Task directions: Find the line containing "Open the Safari" in the records below. Copy exactly that line and each one after it, ending at the line containing "Task: Open the nubia Z70 Ultra phone image", and nothing more.

Material for the task:
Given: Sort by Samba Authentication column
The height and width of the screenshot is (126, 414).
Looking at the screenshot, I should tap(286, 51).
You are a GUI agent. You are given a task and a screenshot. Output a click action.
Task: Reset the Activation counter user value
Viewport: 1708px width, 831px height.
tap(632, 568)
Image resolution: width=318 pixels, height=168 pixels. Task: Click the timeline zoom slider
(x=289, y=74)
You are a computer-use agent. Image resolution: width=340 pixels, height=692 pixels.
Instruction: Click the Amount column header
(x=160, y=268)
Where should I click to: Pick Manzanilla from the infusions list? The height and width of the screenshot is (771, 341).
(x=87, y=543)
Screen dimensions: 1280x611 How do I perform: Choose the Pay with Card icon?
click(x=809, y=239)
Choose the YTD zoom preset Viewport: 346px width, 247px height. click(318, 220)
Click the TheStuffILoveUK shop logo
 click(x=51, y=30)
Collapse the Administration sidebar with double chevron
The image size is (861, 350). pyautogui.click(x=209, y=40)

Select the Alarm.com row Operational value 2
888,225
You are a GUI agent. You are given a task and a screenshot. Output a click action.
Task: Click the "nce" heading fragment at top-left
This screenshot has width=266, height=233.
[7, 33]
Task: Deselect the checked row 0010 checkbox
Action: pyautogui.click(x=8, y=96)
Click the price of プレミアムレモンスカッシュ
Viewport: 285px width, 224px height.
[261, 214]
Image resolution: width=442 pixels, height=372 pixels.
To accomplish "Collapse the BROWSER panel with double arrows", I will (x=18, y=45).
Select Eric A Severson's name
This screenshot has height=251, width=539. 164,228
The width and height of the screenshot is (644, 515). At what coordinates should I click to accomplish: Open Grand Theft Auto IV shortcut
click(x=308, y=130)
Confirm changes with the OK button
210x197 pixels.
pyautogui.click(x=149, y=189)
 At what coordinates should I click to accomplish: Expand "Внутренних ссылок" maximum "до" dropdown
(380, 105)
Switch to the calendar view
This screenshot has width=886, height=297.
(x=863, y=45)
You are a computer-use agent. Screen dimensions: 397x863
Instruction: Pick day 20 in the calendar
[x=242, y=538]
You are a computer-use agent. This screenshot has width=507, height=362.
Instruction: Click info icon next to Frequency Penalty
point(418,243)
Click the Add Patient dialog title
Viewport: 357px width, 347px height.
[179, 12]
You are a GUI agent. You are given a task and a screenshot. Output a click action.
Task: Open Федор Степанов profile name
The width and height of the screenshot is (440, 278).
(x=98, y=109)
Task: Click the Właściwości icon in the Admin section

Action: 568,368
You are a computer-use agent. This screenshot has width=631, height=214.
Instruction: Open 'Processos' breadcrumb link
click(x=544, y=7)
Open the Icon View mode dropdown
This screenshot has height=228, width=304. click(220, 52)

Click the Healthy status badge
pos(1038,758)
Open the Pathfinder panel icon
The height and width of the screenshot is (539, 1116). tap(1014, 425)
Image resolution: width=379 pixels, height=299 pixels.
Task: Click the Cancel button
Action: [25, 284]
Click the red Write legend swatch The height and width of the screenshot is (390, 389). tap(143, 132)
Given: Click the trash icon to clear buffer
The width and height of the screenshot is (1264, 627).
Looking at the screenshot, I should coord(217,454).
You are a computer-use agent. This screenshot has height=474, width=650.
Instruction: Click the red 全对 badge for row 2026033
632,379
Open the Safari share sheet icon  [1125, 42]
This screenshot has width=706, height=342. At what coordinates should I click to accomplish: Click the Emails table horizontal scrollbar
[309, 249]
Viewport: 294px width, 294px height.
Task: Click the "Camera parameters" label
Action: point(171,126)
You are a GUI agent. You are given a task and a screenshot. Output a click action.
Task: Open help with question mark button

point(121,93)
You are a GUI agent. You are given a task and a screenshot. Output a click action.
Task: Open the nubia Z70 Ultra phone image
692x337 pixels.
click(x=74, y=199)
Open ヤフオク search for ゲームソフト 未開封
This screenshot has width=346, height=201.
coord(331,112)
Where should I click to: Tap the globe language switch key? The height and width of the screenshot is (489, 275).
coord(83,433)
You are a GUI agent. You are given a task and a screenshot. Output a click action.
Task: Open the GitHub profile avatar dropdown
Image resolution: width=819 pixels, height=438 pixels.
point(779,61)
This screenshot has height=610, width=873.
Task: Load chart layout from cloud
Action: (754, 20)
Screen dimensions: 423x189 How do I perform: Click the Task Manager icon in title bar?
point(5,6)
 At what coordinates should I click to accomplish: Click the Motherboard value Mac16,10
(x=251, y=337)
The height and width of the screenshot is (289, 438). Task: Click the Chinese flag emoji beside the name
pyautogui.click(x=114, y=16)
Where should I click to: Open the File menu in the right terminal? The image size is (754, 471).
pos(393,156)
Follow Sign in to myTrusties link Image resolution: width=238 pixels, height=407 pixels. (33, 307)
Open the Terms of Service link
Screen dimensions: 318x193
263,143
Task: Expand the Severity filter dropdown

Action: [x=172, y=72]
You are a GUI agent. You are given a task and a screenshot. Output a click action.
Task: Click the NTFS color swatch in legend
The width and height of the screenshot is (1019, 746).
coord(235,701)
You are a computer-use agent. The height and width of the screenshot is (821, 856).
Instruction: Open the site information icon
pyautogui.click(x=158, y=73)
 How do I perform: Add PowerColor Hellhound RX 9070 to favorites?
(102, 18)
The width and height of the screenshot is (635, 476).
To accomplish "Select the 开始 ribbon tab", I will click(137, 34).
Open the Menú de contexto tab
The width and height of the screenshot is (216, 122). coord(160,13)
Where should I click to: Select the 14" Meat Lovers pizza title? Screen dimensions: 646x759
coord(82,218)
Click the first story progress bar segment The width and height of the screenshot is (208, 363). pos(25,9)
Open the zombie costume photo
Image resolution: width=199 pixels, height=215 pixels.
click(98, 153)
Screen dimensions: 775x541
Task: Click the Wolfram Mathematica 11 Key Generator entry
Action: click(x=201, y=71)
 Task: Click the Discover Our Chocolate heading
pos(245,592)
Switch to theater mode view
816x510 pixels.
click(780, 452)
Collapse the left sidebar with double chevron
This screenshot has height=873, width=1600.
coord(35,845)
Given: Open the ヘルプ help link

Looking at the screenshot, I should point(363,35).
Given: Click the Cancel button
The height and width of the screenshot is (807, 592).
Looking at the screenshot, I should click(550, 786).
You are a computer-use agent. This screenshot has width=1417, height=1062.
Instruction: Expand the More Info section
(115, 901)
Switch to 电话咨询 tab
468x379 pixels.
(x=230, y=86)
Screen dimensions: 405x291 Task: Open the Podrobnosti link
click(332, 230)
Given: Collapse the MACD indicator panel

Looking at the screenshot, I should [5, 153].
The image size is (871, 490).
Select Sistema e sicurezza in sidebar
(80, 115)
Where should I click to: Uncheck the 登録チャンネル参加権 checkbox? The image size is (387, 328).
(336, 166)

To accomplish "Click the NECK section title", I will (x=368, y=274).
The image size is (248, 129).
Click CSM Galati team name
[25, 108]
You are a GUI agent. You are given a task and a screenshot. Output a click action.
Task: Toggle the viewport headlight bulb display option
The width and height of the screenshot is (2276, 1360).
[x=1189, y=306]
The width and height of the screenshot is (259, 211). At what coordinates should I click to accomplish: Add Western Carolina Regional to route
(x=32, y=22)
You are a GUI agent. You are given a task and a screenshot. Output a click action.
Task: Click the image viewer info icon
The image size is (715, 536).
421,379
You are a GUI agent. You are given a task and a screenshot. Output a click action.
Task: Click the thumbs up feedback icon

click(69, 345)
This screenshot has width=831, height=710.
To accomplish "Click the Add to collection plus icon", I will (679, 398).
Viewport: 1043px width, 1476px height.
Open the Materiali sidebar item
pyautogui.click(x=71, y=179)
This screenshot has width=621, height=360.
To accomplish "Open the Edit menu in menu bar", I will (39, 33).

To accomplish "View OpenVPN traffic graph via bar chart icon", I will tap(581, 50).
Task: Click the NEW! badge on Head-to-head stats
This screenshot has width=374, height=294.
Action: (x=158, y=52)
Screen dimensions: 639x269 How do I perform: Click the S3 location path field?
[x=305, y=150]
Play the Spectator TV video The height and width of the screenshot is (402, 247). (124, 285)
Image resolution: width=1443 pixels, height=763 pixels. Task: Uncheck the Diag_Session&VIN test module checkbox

Solved problem:
Open the Safari share sheet icon  [1125, 42]
This screenshot has width=706, height=342. At what coordinates should I click to accomplish: Click the Emails table horizontal scrollbar
[309, 249]
Viewport: 294px width, 294px height.
Task: Click the "Camera parameters" label
Action: point(171,126)
You are a GUI agent. You are given a task and a screenshot. Output a click action.
Task: Open help with question mark button

point(121,93)
You are a GUI agent. You are given a task and a screenshot. Output a click action.
Task: Open the nubia Z70 Ultra phone image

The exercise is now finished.